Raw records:
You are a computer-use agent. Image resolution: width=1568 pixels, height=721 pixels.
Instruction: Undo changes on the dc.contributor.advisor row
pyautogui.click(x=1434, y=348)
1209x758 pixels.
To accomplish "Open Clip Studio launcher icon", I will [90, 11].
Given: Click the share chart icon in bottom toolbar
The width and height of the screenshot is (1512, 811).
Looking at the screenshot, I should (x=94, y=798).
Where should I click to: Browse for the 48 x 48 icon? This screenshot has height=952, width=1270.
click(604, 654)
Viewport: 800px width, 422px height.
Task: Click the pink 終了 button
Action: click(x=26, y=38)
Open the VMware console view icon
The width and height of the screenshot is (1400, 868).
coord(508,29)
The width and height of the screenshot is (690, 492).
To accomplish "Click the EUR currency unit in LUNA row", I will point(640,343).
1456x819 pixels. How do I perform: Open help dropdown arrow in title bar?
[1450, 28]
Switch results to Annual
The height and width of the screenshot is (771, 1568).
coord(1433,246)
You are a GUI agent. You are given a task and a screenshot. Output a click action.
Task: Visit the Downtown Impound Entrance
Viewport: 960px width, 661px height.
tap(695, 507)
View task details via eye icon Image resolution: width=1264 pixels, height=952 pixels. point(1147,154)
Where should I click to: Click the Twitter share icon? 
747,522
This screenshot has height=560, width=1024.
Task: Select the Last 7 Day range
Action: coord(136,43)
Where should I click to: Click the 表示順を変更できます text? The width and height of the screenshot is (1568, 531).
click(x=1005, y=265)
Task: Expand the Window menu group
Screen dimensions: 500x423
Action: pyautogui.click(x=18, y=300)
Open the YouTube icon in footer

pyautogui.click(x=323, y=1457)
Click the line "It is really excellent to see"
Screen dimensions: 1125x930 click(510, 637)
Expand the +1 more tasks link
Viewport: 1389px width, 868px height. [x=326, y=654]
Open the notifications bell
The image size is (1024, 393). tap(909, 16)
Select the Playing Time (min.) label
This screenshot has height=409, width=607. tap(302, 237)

Exercise task:
Rewrite all the records above, swapping "Where should I click to" for "Where do I click to" wherever it appears and keeping everything else the same.

Worked answer:
You are a computer-use agent. Image resolution: width=1568 pixels, height=721 pixels.
Instruction: Undo changes on the dc.contributor.advisor row
pyautogui.click(x=1434, y=348)
1209x758 pixels.
To accomplish "Open Clip Studio launcher icon", I will [90, 11].
Given: Click the share chart icon in bottom toolbar
The width and height of the screenshot is (1512, 811).
Looking at the screenshot, I should (x=94, y=798).
Where do I click to: Browse for the 48 x 48 icon? This screenshot has height=952, width=1270.
click(604, 654)
Viewport: 800px width, 422px height.
Task: Click the pink 終了 button
Action: click(x=26, y=38)
Open the VMware console view icon
The width and height of the screenshot is (1400, 868).
coord(508,29)
The width and height of the screenshot is (690, 492).
To accomplish "Click the EUR currency unit in LUNA row", I will point(640,343).
1456x819 pixels. How do I perform: Open help dropdown arrow in title bar?
[1450, 28]
Switch results to Annual
The height and width of the screenshot is (771, 1568).
coord(1433,246)
You are a GUI agent. You are given a task and a screenshot. Output a click action.
Task: Visit the Downtown Impound Entrance
Viewport: 960px width, 661px height.
tap(695, 507)
View task details via eye icon Image resolution: width=1264 pixels, height=952 pixels. point(1147,154)
Where do I click to: Click the Twitter share icon? 
747,522
This screenshot has height=560, width=1024.
Task: Select the Last 7 Day range
Action: coord(136,43)
Where do I click to: Click the 表示順を変更できます text? The width and height of the screenshot is (1568, 531).
click(x=1005, y=265)
Task: Expand the Window menu group
Screen dimensions: 500x423
Action: pyautogui.click(x=18, y=300)
Open the YouTube icon in footer

pyautogui.click(x=323, y=1457)
Click the line "It is really excellent to see"
Screen dimensions: 1125x930 click(510, 637)
Expand the +1 more tasks link
Viewport: 1389px width, 868px height. [x=326, y=654]
Open the notifications bell
The image size is (1024, 393). tap(909, 16)
Select the Playing Time (min.) label
This screenshot has height=409, width=607. tap(302, 237)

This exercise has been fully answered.